So, in short, we see the same errors using a devkit as we saw with our custom carrier.

Any guidance is welcome,
sam

Hi,

Actually I just wonder another point here. Did you remember to configure the ODMDATA?

Yes, we think so. We added a line to jetson-agx-orin-devkit.conf:

ODMDATA="gbe-uphy-config-22,hsstp-lane-map-3,nvhs-uphy-config-1,hsio-uphy-config-0,gbe0-enable-10g";

This should set Controller 5 to endpoint, correct? I am always worried about an off-by-one index error.

I should also say that we are working off the notes:

Neither set of notes appears to be complete by themselves.

Thanks,
sam

@WayneWWW

Yes, we flash with the correct ODMDATA setting.
We were able to spend some time with the devkits, and we tried something unusual: we ignored the errors. Even though the console has a handful of errors, the pcie_ep@141a0000 actually initialized correctly.

The Errors:

root@orin-840:~# dmesg | grep pcie_ep
[    5.941382] tegra194-pcie 141a0000.pcie_ep: Adding to iommu group 9
[    5.955351] tegra194-pcie 141a0000.pcie_ep: Failed to get PERST GPIO: -517
[    5.955361] tegra194-pcie 141a0000.pcie_ep: Failed to parse device tree: -517
[    7.227340] tegra194-pcie 141a0000.pcie_ep: Using GICv2m MSI allocator
[    7.234087] tegra194-pcie 141a0000.pcie_ep: Failed to get slot regulators: -517
[    8.954495] tegra194-pcie 141a0000.pcie_ep: Using GICv2m MSI allocator

However, when we turn on the endpoint and reboot the rootport, the devkit to devkit link works!
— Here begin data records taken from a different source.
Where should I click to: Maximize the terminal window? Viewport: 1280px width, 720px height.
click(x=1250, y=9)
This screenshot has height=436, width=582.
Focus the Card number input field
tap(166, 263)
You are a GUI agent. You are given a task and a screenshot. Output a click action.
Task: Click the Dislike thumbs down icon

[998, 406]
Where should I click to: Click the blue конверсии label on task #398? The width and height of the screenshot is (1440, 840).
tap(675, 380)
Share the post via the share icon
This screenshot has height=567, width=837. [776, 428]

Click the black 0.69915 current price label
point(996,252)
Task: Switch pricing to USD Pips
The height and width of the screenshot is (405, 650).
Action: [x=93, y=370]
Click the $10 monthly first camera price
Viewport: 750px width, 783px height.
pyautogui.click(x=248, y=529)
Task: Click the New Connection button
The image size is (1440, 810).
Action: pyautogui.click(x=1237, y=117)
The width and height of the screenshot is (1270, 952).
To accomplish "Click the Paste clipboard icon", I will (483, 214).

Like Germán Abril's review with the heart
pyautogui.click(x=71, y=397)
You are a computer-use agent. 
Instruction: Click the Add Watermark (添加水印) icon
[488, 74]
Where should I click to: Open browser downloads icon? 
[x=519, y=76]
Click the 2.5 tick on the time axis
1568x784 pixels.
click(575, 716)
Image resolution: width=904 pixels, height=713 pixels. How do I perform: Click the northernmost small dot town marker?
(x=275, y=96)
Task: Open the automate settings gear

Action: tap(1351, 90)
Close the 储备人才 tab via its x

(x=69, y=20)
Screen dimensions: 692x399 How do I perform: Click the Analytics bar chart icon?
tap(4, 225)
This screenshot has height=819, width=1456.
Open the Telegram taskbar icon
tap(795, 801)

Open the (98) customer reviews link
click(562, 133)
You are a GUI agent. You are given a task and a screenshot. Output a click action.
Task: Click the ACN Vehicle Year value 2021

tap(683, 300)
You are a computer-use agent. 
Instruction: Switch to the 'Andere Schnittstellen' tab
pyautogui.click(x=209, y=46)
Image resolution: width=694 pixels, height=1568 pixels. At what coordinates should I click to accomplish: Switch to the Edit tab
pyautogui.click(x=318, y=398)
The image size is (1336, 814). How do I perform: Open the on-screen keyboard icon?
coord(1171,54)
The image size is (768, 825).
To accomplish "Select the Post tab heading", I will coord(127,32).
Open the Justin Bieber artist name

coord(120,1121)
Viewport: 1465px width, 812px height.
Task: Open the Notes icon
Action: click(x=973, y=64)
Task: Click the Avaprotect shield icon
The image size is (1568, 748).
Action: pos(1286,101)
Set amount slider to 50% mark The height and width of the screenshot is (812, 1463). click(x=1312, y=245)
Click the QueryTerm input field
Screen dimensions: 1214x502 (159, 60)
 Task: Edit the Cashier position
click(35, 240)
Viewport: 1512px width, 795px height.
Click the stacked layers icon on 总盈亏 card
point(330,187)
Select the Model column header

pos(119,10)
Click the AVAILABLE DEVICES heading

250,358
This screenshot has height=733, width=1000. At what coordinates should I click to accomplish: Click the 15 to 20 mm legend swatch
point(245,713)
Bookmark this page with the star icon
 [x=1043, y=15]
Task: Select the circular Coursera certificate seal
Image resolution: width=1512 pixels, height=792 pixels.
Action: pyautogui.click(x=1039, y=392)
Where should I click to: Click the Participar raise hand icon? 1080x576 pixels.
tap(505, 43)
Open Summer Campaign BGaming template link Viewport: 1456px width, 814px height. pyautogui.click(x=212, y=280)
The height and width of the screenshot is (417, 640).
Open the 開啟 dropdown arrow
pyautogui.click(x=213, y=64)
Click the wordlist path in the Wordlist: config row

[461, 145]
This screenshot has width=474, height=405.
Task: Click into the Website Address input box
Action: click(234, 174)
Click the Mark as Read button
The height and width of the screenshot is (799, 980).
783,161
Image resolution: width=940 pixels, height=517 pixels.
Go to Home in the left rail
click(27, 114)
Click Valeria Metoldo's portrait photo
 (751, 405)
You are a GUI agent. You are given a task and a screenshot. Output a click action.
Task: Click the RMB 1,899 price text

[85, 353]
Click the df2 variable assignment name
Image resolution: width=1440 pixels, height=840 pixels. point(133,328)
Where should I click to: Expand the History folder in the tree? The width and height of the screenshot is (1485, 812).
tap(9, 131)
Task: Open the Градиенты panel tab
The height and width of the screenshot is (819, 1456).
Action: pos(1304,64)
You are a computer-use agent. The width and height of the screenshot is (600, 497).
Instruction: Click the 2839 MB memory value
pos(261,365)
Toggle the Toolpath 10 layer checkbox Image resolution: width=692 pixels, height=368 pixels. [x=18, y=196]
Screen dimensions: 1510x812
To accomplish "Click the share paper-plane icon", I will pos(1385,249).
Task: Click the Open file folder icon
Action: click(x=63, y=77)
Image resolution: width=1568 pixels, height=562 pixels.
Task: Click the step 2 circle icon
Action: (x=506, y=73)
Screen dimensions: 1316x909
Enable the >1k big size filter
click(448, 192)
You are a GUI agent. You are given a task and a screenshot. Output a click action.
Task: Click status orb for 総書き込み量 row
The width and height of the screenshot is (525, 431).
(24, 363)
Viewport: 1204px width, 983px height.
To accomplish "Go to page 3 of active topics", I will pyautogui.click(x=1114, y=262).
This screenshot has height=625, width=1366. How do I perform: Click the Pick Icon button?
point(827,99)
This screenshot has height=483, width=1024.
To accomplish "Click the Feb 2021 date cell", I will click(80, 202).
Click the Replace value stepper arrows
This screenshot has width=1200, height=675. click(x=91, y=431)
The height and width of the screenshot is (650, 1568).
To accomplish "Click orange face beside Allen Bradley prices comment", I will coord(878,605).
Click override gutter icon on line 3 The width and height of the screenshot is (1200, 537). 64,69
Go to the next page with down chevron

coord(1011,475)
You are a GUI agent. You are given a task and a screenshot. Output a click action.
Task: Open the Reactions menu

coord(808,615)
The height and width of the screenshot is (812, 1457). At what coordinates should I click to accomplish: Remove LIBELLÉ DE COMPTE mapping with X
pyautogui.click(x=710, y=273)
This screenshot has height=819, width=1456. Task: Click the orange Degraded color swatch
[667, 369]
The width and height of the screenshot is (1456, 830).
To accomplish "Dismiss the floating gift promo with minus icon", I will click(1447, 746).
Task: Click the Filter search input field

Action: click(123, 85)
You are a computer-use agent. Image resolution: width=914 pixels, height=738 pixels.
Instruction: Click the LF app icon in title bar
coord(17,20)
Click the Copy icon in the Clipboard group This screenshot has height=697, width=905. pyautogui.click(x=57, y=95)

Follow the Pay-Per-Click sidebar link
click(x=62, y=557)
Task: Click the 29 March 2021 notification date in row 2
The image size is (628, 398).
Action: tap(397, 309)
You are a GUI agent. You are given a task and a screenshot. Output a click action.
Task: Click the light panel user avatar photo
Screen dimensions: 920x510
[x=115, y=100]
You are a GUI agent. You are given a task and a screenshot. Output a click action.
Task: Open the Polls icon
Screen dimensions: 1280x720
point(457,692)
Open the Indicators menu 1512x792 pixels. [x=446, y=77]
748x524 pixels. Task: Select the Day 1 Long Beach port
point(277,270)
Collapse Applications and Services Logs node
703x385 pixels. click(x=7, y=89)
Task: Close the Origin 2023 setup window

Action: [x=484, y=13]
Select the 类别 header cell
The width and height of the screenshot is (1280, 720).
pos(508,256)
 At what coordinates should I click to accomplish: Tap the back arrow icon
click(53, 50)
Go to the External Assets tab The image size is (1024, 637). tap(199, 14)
BUT. Our custom carrier does not work. Following the exact same procedure, we get errors on the endpoint that look like:

[  326.878577] CPU:0, Error: cbb-fabric@0x13a00000, irq=34
[  326.878668] tegra194-pcie 141e0000.pcie_ep: PCIe controller is not set to EP mode (hdr_typ
e:0x7f)!
[  326.883979] **************************************
[  326.883982] CPU:0, Error:cbb-fabric, Errmon:2
[  326.883991]    Error Code            : TIMEOUT_ERR
[  326.893220] tegra194-pcie 141e0000.pcie_ep: Failed to complete initialization: -5
[  326.898144]    Overflow              : Multiple TIMEOUT_ERR

(Before we had not even tried to start the endpoint because of the console errors).

We have flashed this multiple times in multiple ways (direct flash, over-the-air, etc) and we always get this message. For what its worth, we get the message every time the root port tries to initiate a link. But the link never closes.

Following: Orin C7 PCIe EP set Ethernet Interface over PCIe msi interrupt error, we tried to add the nvidia,host1x field, but it did not appear to change the results.

Any advice is welcome.

We flipped the sense of the ports, turned C5 into the rootport and C7 into the endpoint. We receive the same error on the endpoint.

This changes the sense of the question: any body have an idea what could be causing an error like:

PCIe controller is not set to EP mode (hdr_type:0x7f)!

?

Thanks,
sam

Just to clarify. You should just focus one one endpoint to make it work first.

For example, if you can make it work on devkit C5, then focus on bring up C5 on your board first.
But not keep switching between C5 or C7.

The ODMDATA for C7 is not same for C5 either. I guess you set it wrong again.

Thank you @WayneWWW.

We changed our configuration to C7 root port and C5 endpoint to match the devkit configuration. We found the same error.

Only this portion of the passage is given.